May Papers: xLSTM, Schedule-Free Optimizers, and Multi-token prediction
May is always an eventful time of year for ML researchers, with final ICML paper decisions and ICLR taking place in early May, and NeurIPS submission deadlines closing the month. As ever, arXiv submissions continue to grow!
This month we take a look at three papers exploring new techniques to challenge the mainstream large-scale pretraining setup: transformers trained with next-token prediction optimized with Adam/AdamW.
The first paper, xLSTM, is a long-awaited deep dive into Sepp Hochreiter's new, improved RNN architecture, nearly 30 years after the original LSTM was published.
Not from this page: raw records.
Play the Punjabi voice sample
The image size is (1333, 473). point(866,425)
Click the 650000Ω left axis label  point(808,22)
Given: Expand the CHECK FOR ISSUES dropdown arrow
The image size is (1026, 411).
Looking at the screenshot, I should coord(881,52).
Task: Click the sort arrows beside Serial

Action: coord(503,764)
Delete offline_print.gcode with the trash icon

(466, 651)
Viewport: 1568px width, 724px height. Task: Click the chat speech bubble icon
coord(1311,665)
Drawing inspiration from linear attention, the authors demonstrate scaling comparable to transformers up to 1.3B parameters.
We then take a look at Schedule-Free optimizers from a team at FAIR. The authors propose a new class of optimizers that require no finicky learning rate scheduling. By replacing gradient momentum terms in standard optimizers with parameter averages, the authors show faster convergence than scheduled optimizers on a wide battery of small-scale deep learning tasks.
A further paper from FAIR extends the standard pretraining setup for large language models from next-token to multi-token prediction. This particularly seems to improve performance for larger models and offers a natural choice of model to use for speculative sampling to accelerate inference.